All this is oh-so-true. The mind, the brain, also needs a chance to heal itself as competitive mental preparation is stressful and intense; in the weeks and days leading up to competition an athlete thinks of little else and this mental single-pointed-ness takes a terrific psychological toll. The final factor and the most overlooked reason that top athletes take several weeks off after a major competition is to allow the body to de-tune and become unaccustomed to the training effort and effect.

Elite competitors want the body to get out of shape so that when they begin anew a less intense training program, one far shorter in duration and frequency, will have an effect. In the olden days we used to refer to this as softening up for gains and it is a deliberate strategy. Once you are peaked out, physically, often the best thing you can do is totally cease and desist any and all training for a proscribed period of time. Again, this is all predicated on the foregone conclusion that you are peaked-out, burned-out or over-trained. Have you gone in a particular training direction as far as you can go and have gains ceased? Obviously if you are lollygagging along and use softening up for gains as an excuse to layoff, you are a fool fooling yourself.

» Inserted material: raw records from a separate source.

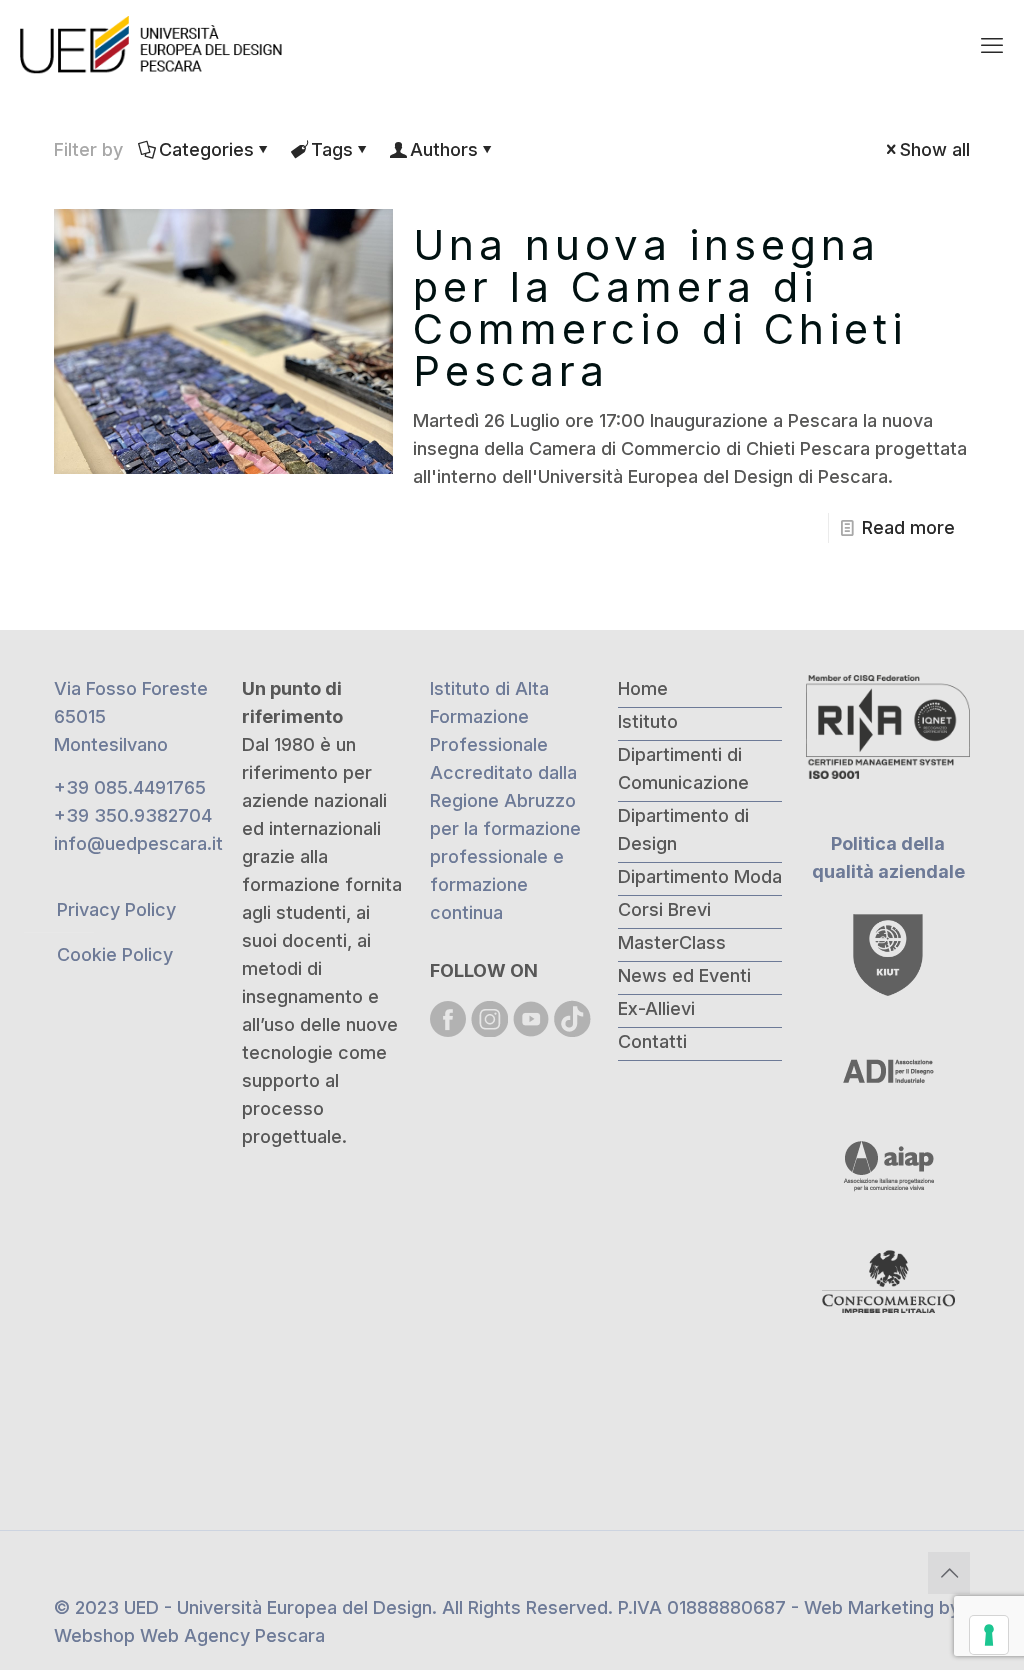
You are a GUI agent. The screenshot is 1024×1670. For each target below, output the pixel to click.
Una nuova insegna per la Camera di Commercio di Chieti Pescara (660, 307)
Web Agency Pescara (232, 1635)
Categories (206, 149)
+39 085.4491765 (130, 787)
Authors (444, 149)
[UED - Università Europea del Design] (153, 45)
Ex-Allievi (656, 1008)
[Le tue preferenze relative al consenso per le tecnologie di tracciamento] (989, 1635)
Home (643, 688)
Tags (332, 149)
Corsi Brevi (664, 909)
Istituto (648, 721)
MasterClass (672, 942)
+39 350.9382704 (133, 815)
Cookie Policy (115, 954)
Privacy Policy (116, 909)
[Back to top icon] (949, 1573)
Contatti (652, 1041)
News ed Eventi (684, 975)
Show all (935, 149)
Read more (908, 527)
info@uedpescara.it (138, 843)
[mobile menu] (992, 45)
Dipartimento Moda (700, 876)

Now lets loop back around to our original premise: if you are coming up on a family vacation, an extended business trip or a period where for whatever reason physical training will be difficult or impossible, why not use the time leading up to the trip or vacation to redouble your training effort then layoff completely while away? One strategy I like and use often is to really push hard and heavy in the month leading up to a 7-14 day family vacation then forget all about training while gone. This has a liberating effect on my body and my mind and frees me up totally while at some remote location. Now I can enjoy friends and family and being an active type of guy, I always seem to end up walking my legs off while on vacation anyway, seeing, doing and enjoying. I eat more, worry less and forget about barbells, dumbbells, progress and my quest. Oddly, towards the end of any vacation, my thoughts invariably turn towards training since I really enjoy it but by not allowing myself to train (other than any vacation-related, spin-off cardio activities that might occur) I build up a real desire to get back into training. By the time I get back to the real world Im positively itching to commence serious training once again. And now I am rested and ready and psychologically I am fired up. I always make fantastic gains in that post-vacation period.

So when I get these questions relating to how best to train while on vacation, the first thought that comes to mind is, if you have been hitting it hard and intense, why not blow it off altogether? Lazy heretic or smart choice? It all depends on how you spend that last month leading up to vacation.